O pai do colombiano revelou ainda detalhes da conduta de Monsalve fora dos gramados:

  • Estrutura pessoal: O meia conta com nutricionista próprio, preparador físico particular para treinamentos complementares e coach mental.
  • Comprometimento histórico: Relembrou que o atleta viajou à Alemanha por conta própria para tratar uma lesão no pé com vistas a acelerar o retorno ao Grêmio, além de ter sido capitão do Independiente Medellín aos 20 anos de idade.

O cenário do afastamento nos bastidores

Oficialmente, o Grêmio justificou o deslocamento do atleta para o CT da base por “questões técnicas e de composição do grupo principal”. Contudo, o estopim para a decisão também envolveu recusas recentes do jogador a propostas de saída por empréstimo para outros clubes.

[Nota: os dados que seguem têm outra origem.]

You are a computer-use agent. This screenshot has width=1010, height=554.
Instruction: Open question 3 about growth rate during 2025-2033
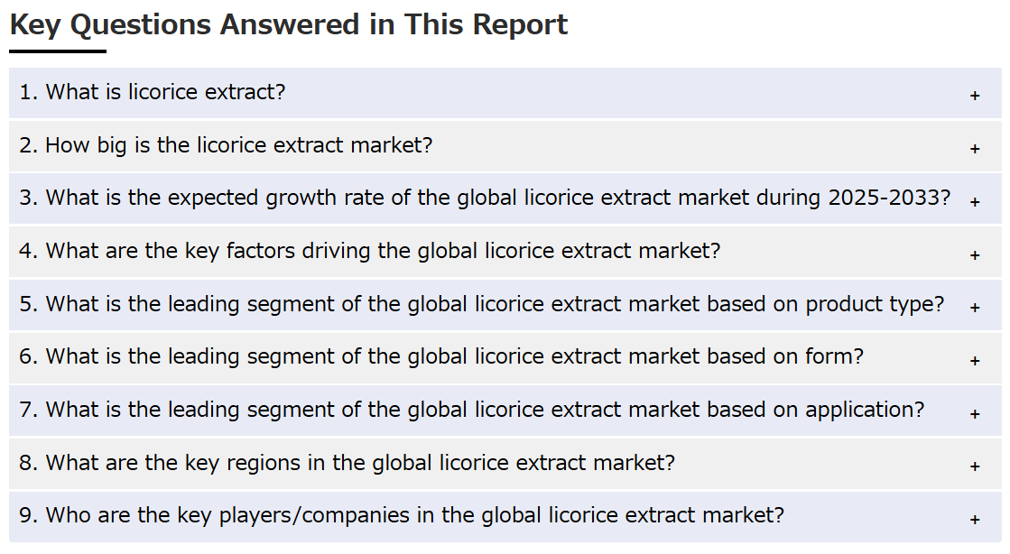coord(505,199)
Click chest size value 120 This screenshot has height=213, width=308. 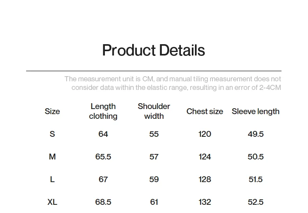point(205,134)
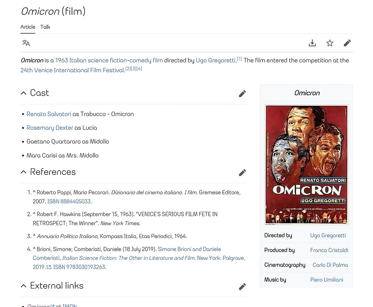
Task: Open 24th Venice International Film Festival link
Action: pyautogui.click(x=72, y=70)
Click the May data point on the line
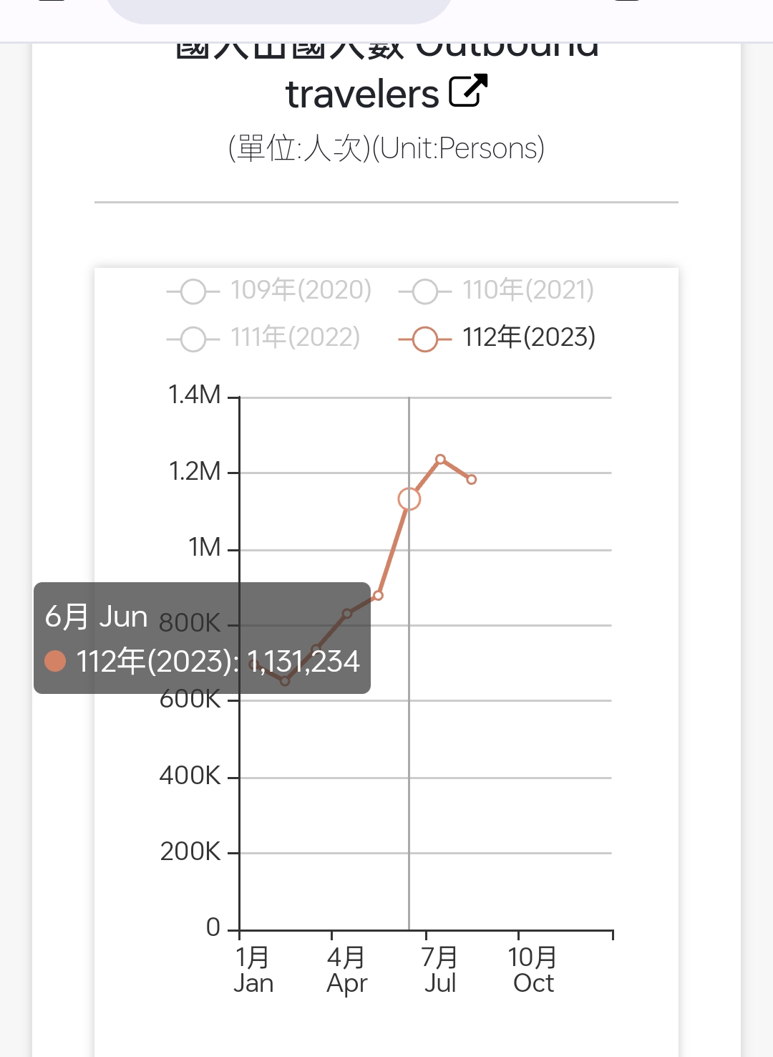The height and width of the screenshot is (1057, 773). 378,595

Sem atuar desde o dia 23 de julho — na derrota para o Bolívar pela Copa Sul-Americana —, Monsalve soma apenas 13 partidas e um gol na temporada. Com contrato vigente até dezembro de 2028, o estafe do atleta e a direção gremista devem retomar conversas para buscar uma saída amigável no mercado de transferências.

Opinião Copera

O desabafo do pai do Monsalve mostra o tamanho do curto-circuito que se criou nos bastidores do CT Luiz Carvalho. Por um lado, é perfeitamente compreensível um pai defender a dedicação e o profissionalismo do filho, ainda mais trazendo dados concretos sobre a rotina de treinos e cuidados extracampo que o garoto mantém.

Por outro lado, o Grêmio não pode transformar o vestiário em um ambiente de incertezas. Se o atleta não está nos planos do técnico Luís Castro e recusou ofertas para sair, o clube optou pela linha dura ao mandar treinar em Eldorado. O ideal é que ambas as partes tenham maturidade para sentar à mesa, resolver as pendências sem lavar mais roupa suja na imprensa e encontrar o melhor caminho profissional para o jogador, preservando o ativo financeiro e a paz institucional que o Tricolor precisa neste momento do Brasileirão!